LB: In Romania, where I grew up, you choose a career track in high school and attend a school with a specialized curriculum. My high school prepared graduates to be elementary school teachers, up to grade five, and students who decided to pursue a college education were well prepared for college entrance examinations in pedagogy and psychology, or law. I trained in high school to be an elementary school teacher, then I decided to apply for college with a specialization in psychology. In my first year of college, I had two experiences that led me into child psychology. I met a clinical psychologist who gave me a unique introduction to the field by allowing me to shadow her, then later to see cases under supervision. Then I met a group of students who were in the process of developing schools within hospitals for hospitalized children – the first school system of its kind in Romania. This gave me the opportunity to be involved in developing a hospital school, primarily for children with chronic renal illnesses or cancer diagnoses. After college, I continued to work in the hospital as a psychologist, while also working as a school psychologist. So, really, I never thought about doing anything else.
LK: Much developmental research and associated interventions are focused on infancy or adolescence, while your research has examined the often neglected “middle childhood” years. What is unique about this developmental period and why is it important to investigate?

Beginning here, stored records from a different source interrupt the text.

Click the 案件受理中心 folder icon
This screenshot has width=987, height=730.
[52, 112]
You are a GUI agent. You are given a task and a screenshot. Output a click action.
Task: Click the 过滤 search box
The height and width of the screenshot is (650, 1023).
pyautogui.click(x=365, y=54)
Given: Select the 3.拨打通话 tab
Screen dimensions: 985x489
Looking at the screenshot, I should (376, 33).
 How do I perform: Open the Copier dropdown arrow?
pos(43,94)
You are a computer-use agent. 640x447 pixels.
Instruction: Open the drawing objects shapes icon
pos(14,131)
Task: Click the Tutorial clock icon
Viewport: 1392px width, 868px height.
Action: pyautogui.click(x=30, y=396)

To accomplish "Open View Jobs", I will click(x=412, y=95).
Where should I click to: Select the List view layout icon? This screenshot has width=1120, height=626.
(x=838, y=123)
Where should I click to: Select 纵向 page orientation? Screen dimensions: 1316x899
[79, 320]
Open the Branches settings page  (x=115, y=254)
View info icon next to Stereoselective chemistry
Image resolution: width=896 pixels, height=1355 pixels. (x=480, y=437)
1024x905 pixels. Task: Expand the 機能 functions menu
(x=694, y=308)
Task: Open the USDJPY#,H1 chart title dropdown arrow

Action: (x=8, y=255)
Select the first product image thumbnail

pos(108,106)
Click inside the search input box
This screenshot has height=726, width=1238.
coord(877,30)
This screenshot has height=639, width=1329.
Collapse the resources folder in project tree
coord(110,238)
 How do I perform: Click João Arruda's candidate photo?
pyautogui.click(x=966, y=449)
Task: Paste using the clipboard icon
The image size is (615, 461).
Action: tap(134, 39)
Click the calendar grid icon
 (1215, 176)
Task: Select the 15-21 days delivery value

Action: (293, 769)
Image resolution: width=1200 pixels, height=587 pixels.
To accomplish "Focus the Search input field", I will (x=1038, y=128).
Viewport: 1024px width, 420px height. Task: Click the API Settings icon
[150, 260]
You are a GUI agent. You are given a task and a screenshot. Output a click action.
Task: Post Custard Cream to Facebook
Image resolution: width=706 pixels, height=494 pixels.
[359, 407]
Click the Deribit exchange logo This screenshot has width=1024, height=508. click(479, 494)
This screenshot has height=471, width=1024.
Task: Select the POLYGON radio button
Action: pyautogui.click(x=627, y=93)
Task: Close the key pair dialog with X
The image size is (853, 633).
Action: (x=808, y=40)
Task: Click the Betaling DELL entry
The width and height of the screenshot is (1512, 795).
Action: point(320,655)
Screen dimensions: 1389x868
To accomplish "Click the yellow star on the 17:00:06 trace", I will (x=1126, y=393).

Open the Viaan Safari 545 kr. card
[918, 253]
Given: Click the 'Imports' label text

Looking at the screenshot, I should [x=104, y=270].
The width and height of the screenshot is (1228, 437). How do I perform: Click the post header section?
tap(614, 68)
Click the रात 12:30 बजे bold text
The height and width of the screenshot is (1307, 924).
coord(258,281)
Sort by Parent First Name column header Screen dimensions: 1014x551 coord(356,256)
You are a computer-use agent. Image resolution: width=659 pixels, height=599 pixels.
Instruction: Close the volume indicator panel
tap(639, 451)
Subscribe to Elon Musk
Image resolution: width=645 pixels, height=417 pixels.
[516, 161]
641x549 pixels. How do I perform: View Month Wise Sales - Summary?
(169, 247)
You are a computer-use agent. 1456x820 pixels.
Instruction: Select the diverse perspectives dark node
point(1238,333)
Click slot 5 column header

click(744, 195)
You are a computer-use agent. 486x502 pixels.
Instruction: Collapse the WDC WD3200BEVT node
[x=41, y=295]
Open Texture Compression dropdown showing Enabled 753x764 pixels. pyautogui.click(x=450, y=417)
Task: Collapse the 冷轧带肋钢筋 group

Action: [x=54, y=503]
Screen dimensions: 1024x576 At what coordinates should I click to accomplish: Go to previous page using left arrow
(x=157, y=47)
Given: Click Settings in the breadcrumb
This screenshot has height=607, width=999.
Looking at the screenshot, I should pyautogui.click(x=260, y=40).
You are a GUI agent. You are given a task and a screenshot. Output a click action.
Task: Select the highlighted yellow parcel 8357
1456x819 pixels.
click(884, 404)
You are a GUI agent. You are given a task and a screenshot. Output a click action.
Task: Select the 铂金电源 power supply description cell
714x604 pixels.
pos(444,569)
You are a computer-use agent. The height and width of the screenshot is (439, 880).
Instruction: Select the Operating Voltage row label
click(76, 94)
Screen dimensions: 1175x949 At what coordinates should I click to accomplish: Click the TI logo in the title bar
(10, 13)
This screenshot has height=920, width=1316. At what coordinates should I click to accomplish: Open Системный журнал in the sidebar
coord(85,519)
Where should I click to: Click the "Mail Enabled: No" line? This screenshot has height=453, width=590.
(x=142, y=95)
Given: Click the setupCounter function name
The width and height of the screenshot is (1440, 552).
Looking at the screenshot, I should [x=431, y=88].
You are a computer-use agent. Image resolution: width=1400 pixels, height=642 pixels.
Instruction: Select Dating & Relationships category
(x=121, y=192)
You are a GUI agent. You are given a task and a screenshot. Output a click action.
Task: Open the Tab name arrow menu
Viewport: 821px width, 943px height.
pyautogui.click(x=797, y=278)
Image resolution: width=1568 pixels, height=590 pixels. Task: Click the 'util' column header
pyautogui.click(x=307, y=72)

LB: What I find appealing about developmental research is its relevance and applicability to every aspect of psychology. It covers the lifespan, from attachment in infancy, to development of peer relationships and romantic relationships; it informs our understanding of normative development and psychopathology. Each developmental period is unique in its own way. I am particularly interested in middle childhood, roughly ages 7 to 12, because the significant changes that take place during this period create unique demands and opportunities for growth. The child’s social world expands, peers become more important, schooling makes greater demands – children are more independent from parents, but not completely independent. From an attachment perspective, this is a very neglected period of time. There are many conceptual pieces not yet fully explored. How does attachment look at this age, behaviorally? We have a clear picture of attachment behavior in infancy and adulthood, but there is no gold standard for measuring attachment in middle childhood.
Another direction is testing comprehensive models including additional factors that may mediate or explain the links between attachment and clinical symptoms or adaptation. Further, there are also findings in neuroscience, which elaborate and expand on the neural components of attachment related systems such as the caregiving system. I predict this will be an area that will be developed significantly in the next ten years.
LK: You’ve already made an impact on the Derner curriculum by helping to propose a new Child and Family concentration in the doctoral program. What is your vision for this training?
LB: I am excited about this new concentration, which was the result of collaboration among all faculty members. Our hope is that by providing doctoral level training in child and family psychology, Derner students will be prepared to deliver clinical services to children and families in a variety of settings, from hospitals to community clinics, and that these experiences will enhance their competitiveness for internship and on the job market.